■ Input:
Segment Open

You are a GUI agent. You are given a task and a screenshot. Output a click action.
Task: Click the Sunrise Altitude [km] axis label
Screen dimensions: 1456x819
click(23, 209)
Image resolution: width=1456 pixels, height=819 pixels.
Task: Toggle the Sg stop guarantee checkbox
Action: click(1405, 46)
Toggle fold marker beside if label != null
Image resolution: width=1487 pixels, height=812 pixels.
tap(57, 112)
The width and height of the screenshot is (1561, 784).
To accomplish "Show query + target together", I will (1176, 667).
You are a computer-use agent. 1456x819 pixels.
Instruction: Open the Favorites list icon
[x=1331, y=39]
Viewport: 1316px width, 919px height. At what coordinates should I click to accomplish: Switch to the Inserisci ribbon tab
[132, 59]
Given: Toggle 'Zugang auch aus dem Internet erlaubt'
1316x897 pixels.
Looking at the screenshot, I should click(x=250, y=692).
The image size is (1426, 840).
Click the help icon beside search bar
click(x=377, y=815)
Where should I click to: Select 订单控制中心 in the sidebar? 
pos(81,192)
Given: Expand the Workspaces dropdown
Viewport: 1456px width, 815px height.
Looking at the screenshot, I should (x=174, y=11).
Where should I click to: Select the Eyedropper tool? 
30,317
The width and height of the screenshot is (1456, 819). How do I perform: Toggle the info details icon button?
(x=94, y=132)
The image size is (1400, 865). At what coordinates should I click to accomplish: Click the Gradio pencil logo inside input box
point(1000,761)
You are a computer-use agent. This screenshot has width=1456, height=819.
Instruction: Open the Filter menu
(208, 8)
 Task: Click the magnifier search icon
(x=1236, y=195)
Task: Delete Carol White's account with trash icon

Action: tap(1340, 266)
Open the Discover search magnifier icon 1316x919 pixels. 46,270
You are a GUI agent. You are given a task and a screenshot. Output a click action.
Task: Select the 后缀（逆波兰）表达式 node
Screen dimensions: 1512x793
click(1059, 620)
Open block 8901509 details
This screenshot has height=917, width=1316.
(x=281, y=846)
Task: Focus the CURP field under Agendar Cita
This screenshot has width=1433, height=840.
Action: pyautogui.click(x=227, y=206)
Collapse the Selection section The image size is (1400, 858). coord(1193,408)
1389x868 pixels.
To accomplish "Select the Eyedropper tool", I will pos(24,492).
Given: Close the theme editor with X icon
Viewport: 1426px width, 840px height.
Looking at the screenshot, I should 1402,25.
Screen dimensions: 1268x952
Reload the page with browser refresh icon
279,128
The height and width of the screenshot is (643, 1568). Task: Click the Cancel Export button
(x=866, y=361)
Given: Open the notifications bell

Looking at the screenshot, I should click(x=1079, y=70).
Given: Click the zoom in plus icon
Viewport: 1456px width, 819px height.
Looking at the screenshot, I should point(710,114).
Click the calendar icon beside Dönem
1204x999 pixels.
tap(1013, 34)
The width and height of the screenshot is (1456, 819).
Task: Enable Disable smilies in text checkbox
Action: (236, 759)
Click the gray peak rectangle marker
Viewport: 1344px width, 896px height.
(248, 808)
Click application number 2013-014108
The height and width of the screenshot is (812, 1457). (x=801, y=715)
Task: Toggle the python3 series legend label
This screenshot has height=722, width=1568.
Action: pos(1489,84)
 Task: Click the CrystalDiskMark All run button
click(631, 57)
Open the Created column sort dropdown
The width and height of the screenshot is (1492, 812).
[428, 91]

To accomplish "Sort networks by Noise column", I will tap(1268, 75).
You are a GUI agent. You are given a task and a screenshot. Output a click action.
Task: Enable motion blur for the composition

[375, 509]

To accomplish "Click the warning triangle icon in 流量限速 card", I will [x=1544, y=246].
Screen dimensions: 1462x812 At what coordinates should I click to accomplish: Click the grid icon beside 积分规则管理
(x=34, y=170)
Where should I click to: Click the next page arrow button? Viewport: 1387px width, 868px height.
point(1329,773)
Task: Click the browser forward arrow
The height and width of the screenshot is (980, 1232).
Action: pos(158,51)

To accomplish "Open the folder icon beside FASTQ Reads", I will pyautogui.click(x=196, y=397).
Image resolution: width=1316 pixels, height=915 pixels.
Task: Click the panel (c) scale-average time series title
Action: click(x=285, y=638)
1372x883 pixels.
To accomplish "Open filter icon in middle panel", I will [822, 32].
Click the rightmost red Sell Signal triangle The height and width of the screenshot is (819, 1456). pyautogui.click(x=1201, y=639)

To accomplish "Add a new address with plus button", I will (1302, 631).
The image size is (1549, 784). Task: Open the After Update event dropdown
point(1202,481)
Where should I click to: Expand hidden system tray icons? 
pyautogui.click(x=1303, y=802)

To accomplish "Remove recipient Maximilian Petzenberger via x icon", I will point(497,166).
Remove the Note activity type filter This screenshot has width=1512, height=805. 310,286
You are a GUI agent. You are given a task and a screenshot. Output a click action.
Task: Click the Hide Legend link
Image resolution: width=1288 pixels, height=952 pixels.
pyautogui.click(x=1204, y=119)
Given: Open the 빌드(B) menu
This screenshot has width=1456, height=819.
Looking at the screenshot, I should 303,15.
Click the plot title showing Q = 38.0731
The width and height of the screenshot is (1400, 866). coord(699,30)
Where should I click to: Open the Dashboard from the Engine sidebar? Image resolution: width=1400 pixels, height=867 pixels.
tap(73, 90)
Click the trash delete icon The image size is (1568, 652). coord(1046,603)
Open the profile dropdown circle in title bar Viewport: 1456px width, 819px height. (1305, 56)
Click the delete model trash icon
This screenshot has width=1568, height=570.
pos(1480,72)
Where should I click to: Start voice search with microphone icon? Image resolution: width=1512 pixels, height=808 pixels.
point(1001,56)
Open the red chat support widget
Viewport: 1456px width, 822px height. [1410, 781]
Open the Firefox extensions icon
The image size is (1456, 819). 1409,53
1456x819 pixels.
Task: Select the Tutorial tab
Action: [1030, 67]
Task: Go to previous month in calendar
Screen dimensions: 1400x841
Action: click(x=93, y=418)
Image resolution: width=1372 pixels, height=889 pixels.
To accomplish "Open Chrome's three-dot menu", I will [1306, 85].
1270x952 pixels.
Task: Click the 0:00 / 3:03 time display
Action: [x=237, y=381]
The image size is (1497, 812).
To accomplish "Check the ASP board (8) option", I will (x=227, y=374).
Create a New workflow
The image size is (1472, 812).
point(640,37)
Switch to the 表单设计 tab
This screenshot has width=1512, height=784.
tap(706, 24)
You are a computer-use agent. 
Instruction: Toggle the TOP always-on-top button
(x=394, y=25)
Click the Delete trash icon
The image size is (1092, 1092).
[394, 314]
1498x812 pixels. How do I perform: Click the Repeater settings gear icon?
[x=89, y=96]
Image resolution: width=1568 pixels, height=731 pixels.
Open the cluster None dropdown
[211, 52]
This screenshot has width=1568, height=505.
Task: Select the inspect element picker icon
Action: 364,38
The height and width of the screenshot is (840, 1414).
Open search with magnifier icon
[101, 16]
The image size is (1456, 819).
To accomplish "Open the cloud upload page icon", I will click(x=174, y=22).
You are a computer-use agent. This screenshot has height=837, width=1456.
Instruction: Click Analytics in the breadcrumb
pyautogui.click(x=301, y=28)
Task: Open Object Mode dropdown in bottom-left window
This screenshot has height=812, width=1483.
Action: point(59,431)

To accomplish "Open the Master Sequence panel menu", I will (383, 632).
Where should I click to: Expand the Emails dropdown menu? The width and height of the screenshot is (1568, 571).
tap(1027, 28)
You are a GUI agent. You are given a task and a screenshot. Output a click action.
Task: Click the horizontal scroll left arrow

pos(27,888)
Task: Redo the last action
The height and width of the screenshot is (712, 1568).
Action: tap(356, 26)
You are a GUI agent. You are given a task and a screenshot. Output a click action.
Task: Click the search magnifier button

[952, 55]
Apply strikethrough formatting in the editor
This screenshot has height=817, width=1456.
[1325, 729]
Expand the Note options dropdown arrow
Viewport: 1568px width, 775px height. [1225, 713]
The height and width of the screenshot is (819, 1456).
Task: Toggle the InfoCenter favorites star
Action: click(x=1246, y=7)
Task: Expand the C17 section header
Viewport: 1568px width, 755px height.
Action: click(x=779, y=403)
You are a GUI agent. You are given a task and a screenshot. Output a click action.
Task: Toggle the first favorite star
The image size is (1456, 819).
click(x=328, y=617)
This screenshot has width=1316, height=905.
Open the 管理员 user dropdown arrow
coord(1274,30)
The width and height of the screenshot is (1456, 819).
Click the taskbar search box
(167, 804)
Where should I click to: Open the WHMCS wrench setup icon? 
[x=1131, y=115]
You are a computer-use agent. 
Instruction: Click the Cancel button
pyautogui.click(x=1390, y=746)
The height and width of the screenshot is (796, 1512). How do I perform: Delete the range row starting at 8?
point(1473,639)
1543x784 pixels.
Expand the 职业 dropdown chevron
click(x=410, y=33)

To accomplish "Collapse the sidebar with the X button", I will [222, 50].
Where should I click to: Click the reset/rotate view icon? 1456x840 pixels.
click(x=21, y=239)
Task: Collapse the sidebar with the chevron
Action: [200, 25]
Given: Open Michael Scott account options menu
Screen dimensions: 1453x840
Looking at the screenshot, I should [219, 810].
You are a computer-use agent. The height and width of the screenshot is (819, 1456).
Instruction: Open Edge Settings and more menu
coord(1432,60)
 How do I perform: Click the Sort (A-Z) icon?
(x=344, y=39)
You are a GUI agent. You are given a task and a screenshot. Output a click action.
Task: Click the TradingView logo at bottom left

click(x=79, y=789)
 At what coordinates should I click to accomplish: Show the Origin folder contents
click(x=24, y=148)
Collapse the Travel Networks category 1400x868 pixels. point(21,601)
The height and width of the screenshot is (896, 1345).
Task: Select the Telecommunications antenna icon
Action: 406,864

Segment Closed

Using the entries, return every line where the word "Remove" can be found.

To accomplish "Remove recipient Maximilian Petzenberger via x icon", I will point(497,166).
Remove the Note activity type filter This screenshot has width=1512, height=805. 310,286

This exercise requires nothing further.